Following are some of Alfven’s comments:
“Contrary to almost all astrophysicists my education had taken place in a laboratory…Instead of treating hydromagnetic equations I prefer to sit and ride on each electron and ion and try to imagine what the world is like from its point of view and what forces push them to the left or to the right. This has been a great advantage because it gives me a possibility to approach the phenomena from another point than most astrophysicists do, and it is always fruitful to look at any phenomenon under two different points of view.
On the other hand it has given me a serious disadvantage. When I describe the phenomena according to this formalism most referees do not understand what I say and turn down my papers. With the referee system which rules US science today, this means that my papers rarely are accepted by the leading US journals. Europe, including the Soviet Union, and Japan are more tolerant of dissidents…What is more remarkable and regrettable is that it seems to be almost impossible to start a serious discussion between E [a very strong Establishment] and D [a small group of Dissidents]. As a dissident is in a very unpleasant situation, I am sure that D would be very glad to change their views as soon as E gives convincing arguments. But the argument ‘all knowledgeable people agree that…’ (with the tacit addition that by not agreeing you demonstrate that you are a crank) is not a valid argument in science. If scientific issues always were decided by Gallup polls and not by scientific arguments science will very soon be petrified forever.”2
But what was Alfven’s crime against science? Was he one of those creation scientists? Was he one of those intelligent design proponents? No, the issue was cosmic rays and whether they were a galactic phenomenon or subject to heliospheric confinement.

*Supplied material*
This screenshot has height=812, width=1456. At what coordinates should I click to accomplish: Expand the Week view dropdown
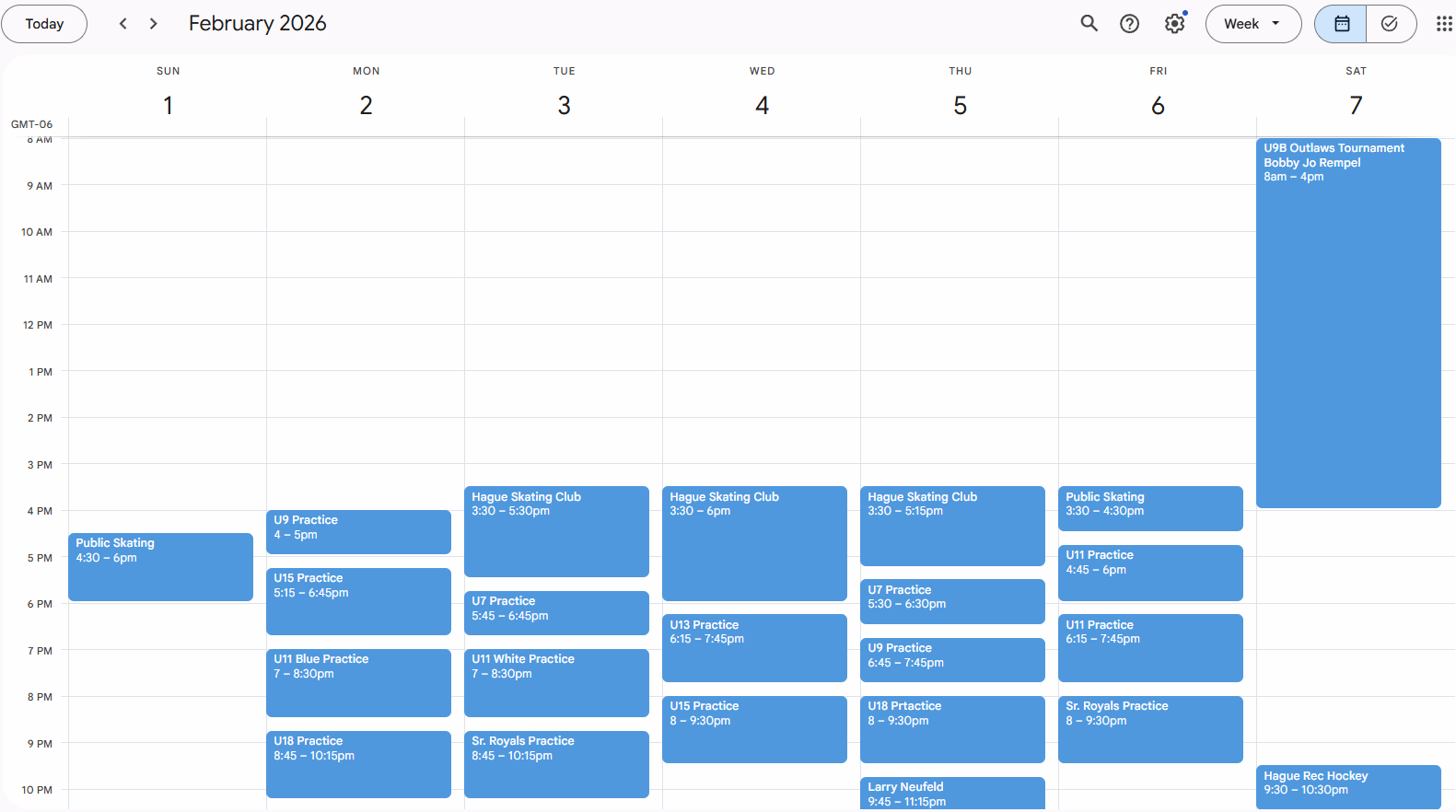click(1252, 24)
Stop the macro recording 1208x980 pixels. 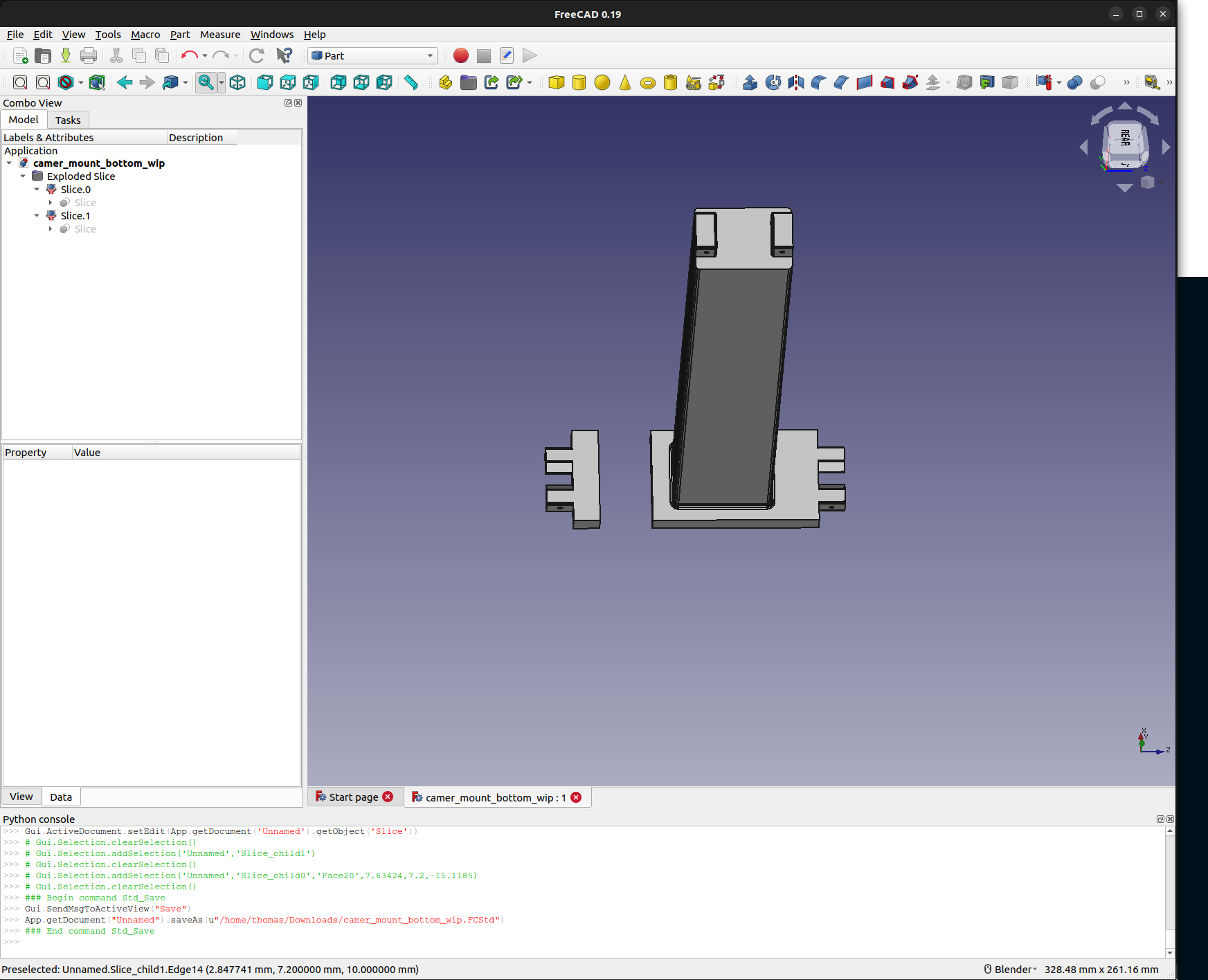point(483,55)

*Objectives*
**1)** Reproduce the passage on Alfven's comments from "Following are some" up to and including "points of view.", keeping every word and punctuation mark unchanged.
**2)** In the passage on Alfven's comments, which places does Alfven call more tolerant of dissidents?

*Solutions to the exercise*
**1)**
Following are some of Alfven’s comments:
“Contrary to almost all astrophysicists my education had taken place in a laboratory…Instead of treating hydromagnetic equations I prefer to sit and ride on each electron and ion and try to imagine what the world is like from its point of view and what forces push them to the left or to the right. This has been a great advantage because it gives me a possibility to approach the phenomena from another point than most astrophysicists do, and it is always fruitful to look at any phenomenon under two different points of view.

**2)** Europe, including the Soviet Union, and Japan.